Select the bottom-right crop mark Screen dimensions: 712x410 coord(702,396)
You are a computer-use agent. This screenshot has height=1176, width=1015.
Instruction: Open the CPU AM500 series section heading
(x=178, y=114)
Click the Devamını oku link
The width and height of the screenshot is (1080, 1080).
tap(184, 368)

_Work required_
From the line with "You are a computer-use" through the final line of the records, return each line exactly. Leave out the rest.

_Completed task_
You are a computer-use agent. This screenshot has height=1176, width=1015.
Instruction: Open the CPU AM500 series section heading
(x=178, y=114)
Click the Devamını oku link
The width and height of the screenshot is (1080, 1080).
tap(184, 368)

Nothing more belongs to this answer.